The family has influence among voters belonging to Pahari and Kashmiri community.
But Bukhari would have to overcome anti-incumbency factor to again trounce the Congress veteran.
"I am confident to win the seat. I have done work in constituency. I will have a hat-trick," he said, claiming that there was no anti-incumbency factor against him.
Bukhari also has other rivals including his cousin, Mumtaz Ahmed bukhari, a retired surgeon, who has jumped into fray as a PDP candidate.

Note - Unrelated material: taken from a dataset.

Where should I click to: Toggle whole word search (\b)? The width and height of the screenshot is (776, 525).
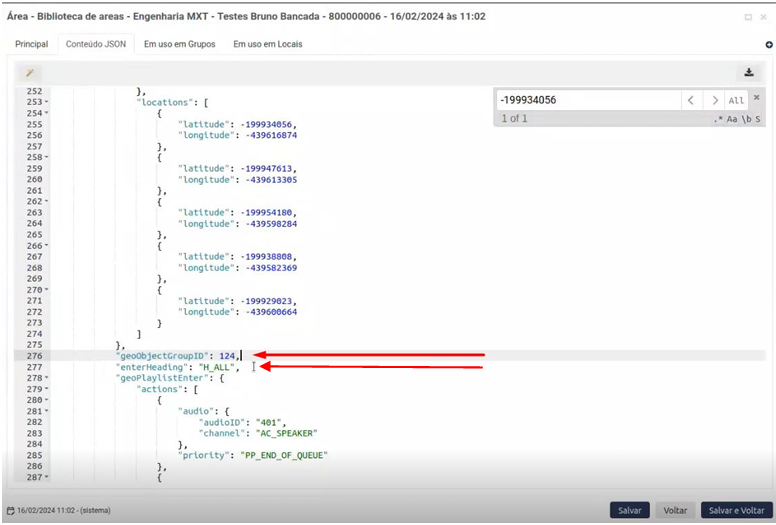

With both eyeing Kashmiri-pahari voters, it could adversely affect Bukhari's chances, according to observers. While Pahari speaking people traditionally back NC candidate, the Gujjars tend to support Aslam, they said.
About 38 per cent population in Surankote segment is Gujjar mostly in areas of Hari Marhot, Pir Panjal mountains and entire belt across Suran river. About 18 per cent of voter population is kashmiri, which is spread over Bafliaz, Marha and Bushana. While nearly 20 per cent of the electorate are Muslim Rajputs, seven per cent are Pahari speaking people.
The Surankote valley stll lags behind in development with poor water and power supply, road connectivity, educational and health care system. Aslam, Bukhari and Mumtaz face eight other candidates, including Andul Aziz Bhat (BJP), Jameel Hussain (Panthar party) and Shareef Shad (BSP).
77,822 voters will decide the fate of 11 candidates in fray. 117 polling stations have been set up.